Each entry must be restated exactly as it appears.

--- PROVIDED INFORMATION Enclosed Below ---

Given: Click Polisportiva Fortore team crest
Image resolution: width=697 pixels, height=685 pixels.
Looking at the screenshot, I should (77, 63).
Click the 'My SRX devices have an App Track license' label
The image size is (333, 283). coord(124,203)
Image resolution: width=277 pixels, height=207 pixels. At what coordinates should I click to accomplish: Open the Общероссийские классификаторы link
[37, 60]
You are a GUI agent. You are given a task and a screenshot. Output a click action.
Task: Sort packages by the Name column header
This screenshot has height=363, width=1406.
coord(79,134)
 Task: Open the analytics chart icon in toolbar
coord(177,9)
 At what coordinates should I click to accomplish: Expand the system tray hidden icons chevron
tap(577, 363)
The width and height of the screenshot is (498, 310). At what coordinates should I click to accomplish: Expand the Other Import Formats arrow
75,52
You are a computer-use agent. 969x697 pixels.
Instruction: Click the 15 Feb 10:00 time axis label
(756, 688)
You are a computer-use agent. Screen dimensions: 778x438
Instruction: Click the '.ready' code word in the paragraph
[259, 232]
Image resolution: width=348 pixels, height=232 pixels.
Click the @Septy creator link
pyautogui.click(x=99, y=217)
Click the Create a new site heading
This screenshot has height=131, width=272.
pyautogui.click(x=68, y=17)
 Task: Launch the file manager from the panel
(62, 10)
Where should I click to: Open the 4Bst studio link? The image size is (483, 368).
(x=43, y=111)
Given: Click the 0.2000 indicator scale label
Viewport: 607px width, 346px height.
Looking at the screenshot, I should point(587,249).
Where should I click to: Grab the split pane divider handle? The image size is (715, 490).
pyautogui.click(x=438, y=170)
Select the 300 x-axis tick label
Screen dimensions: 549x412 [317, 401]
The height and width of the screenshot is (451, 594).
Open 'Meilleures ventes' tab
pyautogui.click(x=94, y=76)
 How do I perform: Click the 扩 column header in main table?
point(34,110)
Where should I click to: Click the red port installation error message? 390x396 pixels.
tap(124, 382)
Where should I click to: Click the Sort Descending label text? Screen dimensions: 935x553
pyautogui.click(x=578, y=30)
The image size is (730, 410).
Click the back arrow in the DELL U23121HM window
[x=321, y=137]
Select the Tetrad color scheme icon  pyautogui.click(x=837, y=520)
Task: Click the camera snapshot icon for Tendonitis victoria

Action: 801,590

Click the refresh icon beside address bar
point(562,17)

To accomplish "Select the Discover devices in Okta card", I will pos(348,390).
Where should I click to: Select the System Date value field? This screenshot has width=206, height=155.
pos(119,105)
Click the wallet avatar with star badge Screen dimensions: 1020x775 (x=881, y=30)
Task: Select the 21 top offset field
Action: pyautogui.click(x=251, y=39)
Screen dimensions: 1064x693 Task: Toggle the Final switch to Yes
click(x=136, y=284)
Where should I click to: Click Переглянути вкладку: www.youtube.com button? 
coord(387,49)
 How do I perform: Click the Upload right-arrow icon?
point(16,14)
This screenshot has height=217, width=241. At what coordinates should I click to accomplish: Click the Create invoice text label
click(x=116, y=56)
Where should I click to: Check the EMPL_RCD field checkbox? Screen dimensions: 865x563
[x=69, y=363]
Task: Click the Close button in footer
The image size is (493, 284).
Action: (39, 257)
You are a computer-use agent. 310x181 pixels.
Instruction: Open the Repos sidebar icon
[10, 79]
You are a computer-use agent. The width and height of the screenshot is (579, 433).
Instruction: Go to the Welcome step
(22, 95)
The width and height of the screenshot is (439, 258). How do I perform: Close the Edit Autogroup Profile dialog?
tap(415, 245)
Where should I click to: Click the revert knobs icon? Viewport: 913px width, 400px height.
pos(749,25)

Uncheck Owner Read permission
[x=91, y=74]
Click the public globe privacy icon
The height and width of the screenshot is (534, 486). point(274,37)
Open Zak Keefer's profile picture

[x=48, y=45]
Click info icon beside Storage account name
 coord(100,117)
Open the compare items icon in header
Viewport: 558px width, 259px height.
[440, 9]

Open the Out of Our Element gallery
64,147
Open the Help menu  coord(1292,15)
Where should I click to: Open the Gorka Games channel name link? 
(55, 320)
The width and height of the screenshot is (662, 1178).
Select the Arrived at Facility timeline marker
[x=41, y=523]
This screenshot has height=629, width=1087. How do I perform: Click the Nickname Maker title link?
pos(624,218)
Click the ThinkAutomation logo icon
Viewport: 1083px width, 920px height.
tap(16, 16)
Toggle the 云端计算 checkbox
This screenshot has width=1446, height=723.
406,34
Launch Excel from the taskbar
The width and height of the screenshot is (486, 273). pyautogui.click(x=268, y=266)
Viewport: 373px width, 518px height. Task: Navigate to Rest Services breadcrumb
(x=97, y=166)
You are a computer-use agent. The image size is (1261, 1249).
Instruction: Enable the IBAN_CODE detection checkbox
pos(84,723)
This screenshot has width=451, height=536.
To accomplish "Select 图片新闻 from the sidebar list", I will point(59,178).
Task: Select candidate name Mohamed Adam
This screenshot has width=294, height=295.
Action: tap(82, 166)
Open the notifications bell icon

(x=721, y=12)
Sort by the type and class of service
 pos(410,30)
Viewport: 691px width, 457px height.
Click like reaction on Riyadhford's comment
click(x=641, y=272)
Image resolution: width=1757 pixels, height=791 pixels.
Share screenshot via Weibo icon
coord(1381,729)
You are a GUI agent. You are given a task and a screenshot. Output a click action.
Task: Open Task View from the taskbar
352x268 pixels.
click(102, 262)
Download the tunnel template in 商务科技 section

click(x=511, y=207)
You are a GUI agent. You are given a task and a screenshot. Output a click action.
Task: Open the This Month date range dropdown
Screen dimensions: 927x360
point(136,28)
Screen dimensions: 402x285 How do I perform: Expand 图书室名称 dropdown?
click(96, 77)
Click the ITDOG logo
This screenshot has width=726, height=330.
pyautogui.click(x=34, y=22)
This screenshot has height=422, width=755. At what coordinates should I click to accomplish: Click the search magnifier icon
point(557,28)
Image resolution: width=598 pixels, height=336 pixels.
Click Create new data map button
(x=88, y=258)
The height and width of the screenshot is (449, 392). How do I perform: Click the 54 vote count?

--- End of Enclosed PROVIDED INFORMATION ---

§ SOLUTION TO THE PROBLEM:
Given: Click Polisportiva Fortore team crest
Image resolution: width=697 pixels, height=685 pixels.
Looking at the screenshot, I should (77, 63).
Click the 'My SRX devices have an App Track license' label
The image size is (333, 283). coord(124,203)
Image resolution: width=277 pixels, height=207 pixels. At what coordinates should I click to accomplish: Open the Общероссийские классификаторы link
[37, 60]
You are a GUI agent. You are given a task and a screenshot. Output a click action.
Task: Sort packages by the Name column header
This screenshot has height=363, width=1406.
coord(79,134)
 Task: Open the analytics chart icon in toolbar
coord(177,9)
 At what coordinates should I click to accomplish: Expand the system tray hidden icons chevron
tap(577, 363)
The width and height of the screenshot is (498, 310). At what coordinates should I click to accomplish: Expand the Other Import Formats arrow
75,52
You are a computer-use agent. 969x697 pixels.
Instruction: Click the 15 Feb 10:00 time axis label
(756, 688)
You are a computer-use agent. Screen dimensions: 778x438
Instruction: Click the '.ready' code word in the paragraph
[259, 232]
Image resolution: width=348 pixels, height=232 pixels.
Click the @Septy creator link
pyautogui.click(x=99, y=217)
Click the Create a new site heading
This screenshot has height=131, width=272.
pyautogui.click(x=68, y=17)
 Task: Launch the file manager from the panel
(62, 10)
Where should I click to: Open the 4Bst studio link? The image size is (483, 368).
(x=43, y=111)
Given: Click the 0.2000 indicator scale label
Viewport: 607px width, 346px height.
Looking at the screenshot, I should point(587,249).
Where should I click to: Grab the split pane divider handle? The image size is (715, 490).
pyautogui.click(x=438, y=170)
Select the 300 x-axis tick label
Screen dimensions: 549x412 [317, 401]
The height and width of the screenshot is (451, 594).
Open 'Meilleures ventes' tab
pyautogui.click(x=94, y=76)
 How do I perform: Click the 扩 column header in main table?
point(34,110)
Where should I click to: Click the red port installation error message? 390x396 pixels.
tap(124, 382)
Where should I click to: Click the Sort Descending label text? Screen dimensions: 935x553
pyautogui.click(x=578, y=30)
The image size is (730, 410).
Click the back arrow in the DELL U23121HM window
[x=321, y=137]
Select the Tetrad color scheme icon  pyautogui.click(x=837, y=520)
Task: Click the camera snapshot icon for Tendonitis victoria

Action: 801,590

Click the refresh icon beside address bar
point(562,17)

To accomplish "Select the Discover devices in Okta card", I will pos(348,390).
Where should I click to: Select the System Date value field? This screenshot has width=206, height=155.
pos(119,105)
Click the wallet avatar with star badge Screen dimensions: 1020x775 (x=881, y=30)
Task: Select the 21 top offset field
Action: pyautogui.click(x=251, y=39)
Screen dimensions: 1064x693 Task: Toggle the Final switch to Yes
click(x=136, y=284)
Where should I click to: Click Переглянути вкладку: www.youtube.com button? 
coord(387,49)
 How do I perform: Click the Upload right-arrow icon?
point(16,14)
This screenshot has height=217, width=241. At what coordinates should I click to accomplish: Click the Create invoice text label
click(x=116, y=56)
Where should I click to: Check the EMPL_RCD field checkbox? Screen dimensions: 865x563
[x=69, y=363]
Task: Click the Close button in footer
The image size is (493, 284).
Action: (39, 257)
You are a computer-use agent. 310x181 pixels.
Instruction: Open the Repos sidebar icon
[10, 79]
You are a computer-use agent. The width and height of the screenshot is (579, 433).
Instruction: Go to the Welcome step
(22, 95)
The width and height of the screenshot is (439, 258). How do I perform: Close the Edit Autogroup Profile dialog?
tap(415, 245)
Where should I click to: Click the revert knobs icon? Viewport: 913px width, 400px height.
pos(749,25)

Uncheck Owner Read permission
[x=91, y=74]
Click the public globe privacy icon
The height and width of the screenshot is (534, 486). point(274,37)
Open Zak Keefer's profile picture

[x=48, y=45]
Click info icon beside Storage account name
 coord(100,117)
Open the compare items icon in header
Viewport: 558px width, 259px height.
[440, 9]

Open the Out of Our Element gallery
64,147
Open the Help menu  coord(1292,15)
Where should I click to: Open the Gorka Games channel name link? 
(55, 320)
The width and height of the screenshot is (662, 1178).
Select the Arrived at Facility timeline marker
[x=41, y=523]
This screenshot has height=629, width=1087. How do I perform: Click the Nickname Maker title link?
pos(624,218)
Click the ThinkAutomation logo icon
Viewport: 1083px width, 920px height.
tap(16, 16)
Toggle the 云端计算 checkbox
This screenshot has width=1446, height=723.
406,34
Launch Excel from the taskbar
The width and height of the screenshot is (486, 273). pyautogui.click(x=268, y=266)
Viewport: 373px width, 518px height. Task: Navigate to Rest Services breadcrumb
(x=97, y=166)
You are a computer-use agent. The image size is (1261, 1249).
Instruction: Enable the IBAN_CODE detection checkbox
pos(84,723)
This screenshot has width=451, height=536.
To accomplish "Select 图片新闻 from the sidebar list", I will point(59,178).
Task: Select candidate name Mohamed Adam
This screenshot has width=294, height=295.
Action: tap(82, 166)
Open the notifications bell icon

(x=721, y=12)
Sort by the type and class of service
 pos(410,30)
Viewport: 691px width, 457px height.
Click like reaction on Riyadhford's comment
click(x=641, y=272)
Image resolution: width=1757 pixels, height=791 pixels.
Share screenshot via Weibo icon
coord(1381,729)
You are a GUI agent. You are given a task and a screenshot. Output a click action.
Task: Open Task View from the taskbar
352x268 pixels.
click(102, 262)
Download the tunnel template in 商务科技 section

click(x=511, y=207)
You are a GUI agent. You are given a task and a screenshot. Output a click action.
Task: Open the This Month date range dropdown
Screen dimensions: 927x360
point(136,28)
Screen dimensions: 402x285 How do I perform: Expand 图书室名称 dropdown?
click(96, 77)
Click the ITDOG logo
This screenshot has width=726, height=330.
pyautogui.click(x=34, y=22)
This screenshot has height=422, width=755. At what coordinates should I click to accomplish: Click the search magnifier icon
point(557,28)
Image resolution: width=598 pixels, height=336 pixels.
Click Create new data map button
(x=88, y=258)
The height and width of the screenshot is (449, 392). How do I perform: Click the 54 vote count?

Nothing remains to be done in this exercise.